1.CONDITIONS DE LA DELEGATION DE POUVOIR
Pour qu'une délégation de pouvoir produise ses effets, il faut que cette dernière respecte les conditions cumulatives de fond (1.1) et de forme (1.2) édictées par la jurisprudence.
1.1 Conditions de Fond
La délégation de pouvoir ne peut, en aucun cas, porter sur la totalité des pouvoirs propres du chef d'entreprise.[1]
La délégation de pouvoir doit avoir une durée suffisamment longue, afin que le délégataire puisse disposer d'un temps suffisant pour mettre en œuvre les moyens nécessaires à la réalisation de ses missions.

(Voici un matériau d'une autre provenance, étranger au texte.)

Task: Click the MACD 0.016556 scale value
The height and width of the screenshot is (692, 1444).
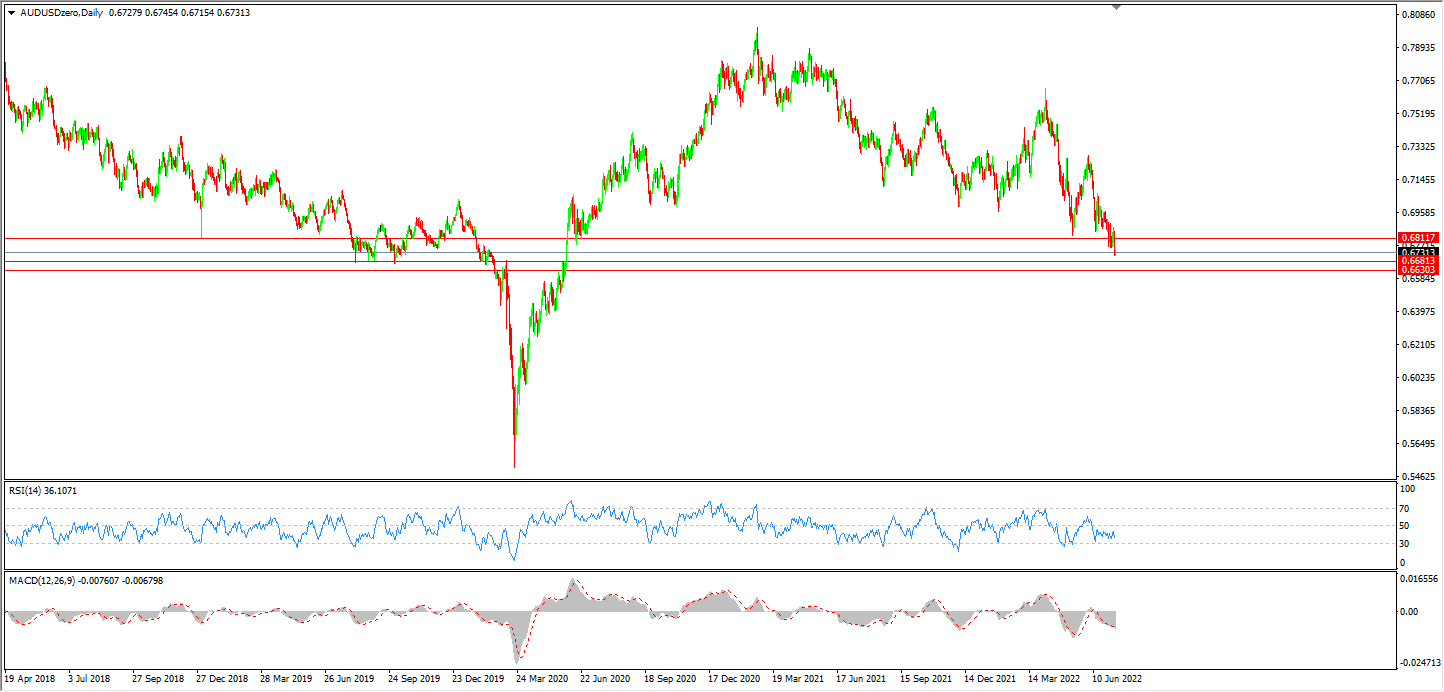Action: (1420, 579)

Ainsi la cour considère comme nulle la délégation de pouvoirs confiée de façon non permanente ou par intermittence. [2]
Pour qu'une telle délégation soit valable, il faut qu'elle soit faite par l'employeur au délégataire de manière expresse et exempte d'ambiguïté.[3] Ainsi une mission de surveillance, avec obligation de s'occuper de l'organisation et de la responsabilité de la sécurité du personnel, ne peut pas être considérée comme une délégation expresse du chef d'entreprise, en l'absence d'instructions plus précises.[4] A contrario, la délégation de pouvoir qui ne mentionnerait pas le nom du délégataire est réputée valide à la condition que la désignation du délégataire soit exempte de toute ambiguïté.[5]

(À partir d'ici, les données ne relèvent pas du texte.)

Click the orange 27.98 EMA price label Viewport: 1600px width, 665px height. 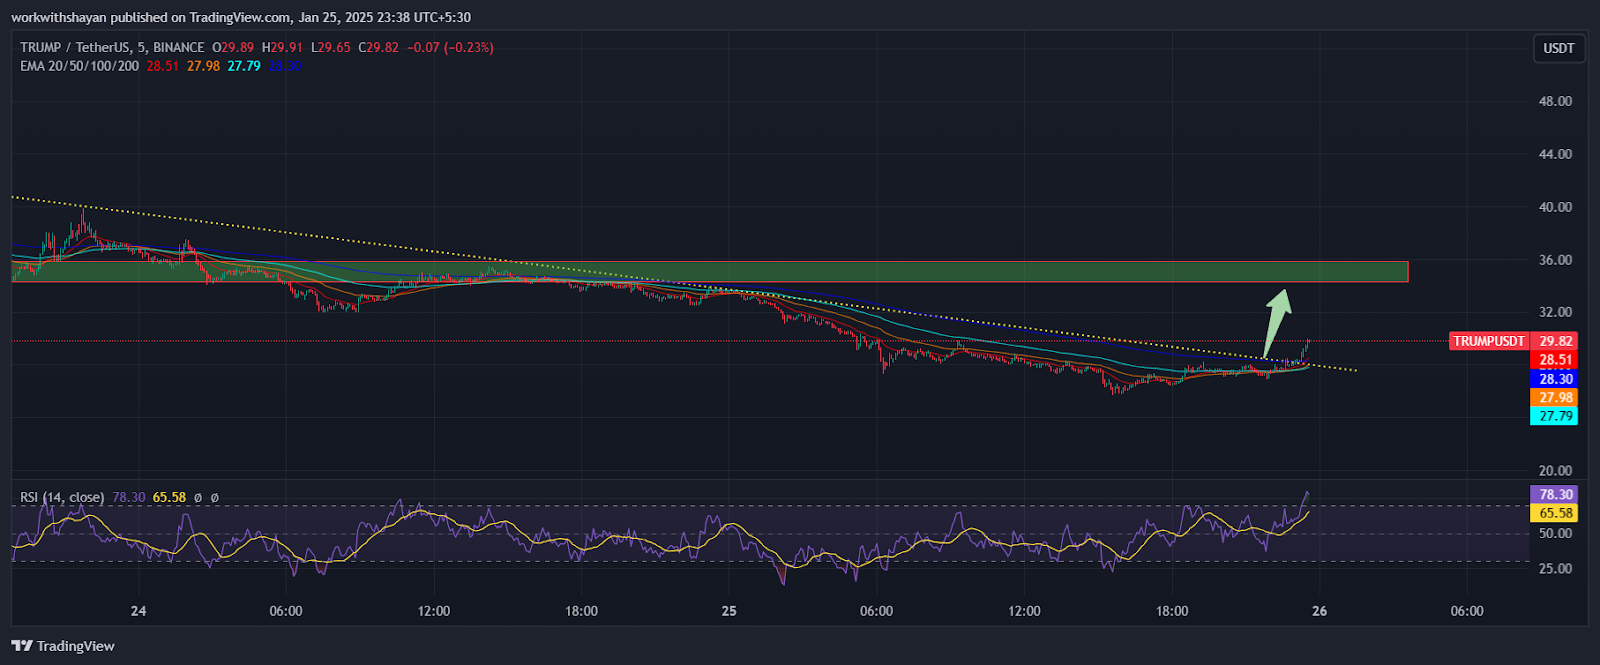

En principe, le délégataire est un salarié de l'entreprise. La cour de cassation considérant que toute délégation de pouvoirs consentie à un tiers à l’entreprise est nulle et ne peut produire d’effet.[6] Il existe toutefois certaines exceptions, comme par exemple, dans un groupe de sociétés, une délégation de pouvoirs peut être donnée par le président de la société dominante à un salarié du groupe.[7]
De plus, l'exercice par un salarié de pouvoirs qu'il détient en application d'une délégation permettant de l'assimiler au chef d'entreprise l'exclut du droit d'être désigné en qualité de délégué syndical ou de représentant syndical.[8]
Un salarié peut être investi d'une délégation de pouvoirs que s'il dispose de la compétence, de l'autorité et des moyens propres à l'accompagnement de sa mission pour mettre en œuvre la délégation.[9] Sont prises en compte dans l’appréciation des compétences du délégataire, son niveau de connaissance technique correspondant au domaine ou aux missions qui lui ont été déléguées, ainsi que son expérience professionnelle.[10] Concernant l'autorité, la délégation doit permettre au délégataire de disposer d'un pouvoir disciplinaire afin de sanctionner tout salarié qui ne respecterait pas les consignes de sécurité.[11] Le délégataire doit de même, disposer des moyens matériels et financiers nécessaires pour assurer l’application effective de la réglementation qu’il est chargé de faire respecter. La limitation du niveau des investissements, peut avoir un impact sur la validité de la délégation, une limite trop basse pouvant être considérée comme une restriction faisant obstacle pour le délégataire à l’accomplissement de sa mission.[12]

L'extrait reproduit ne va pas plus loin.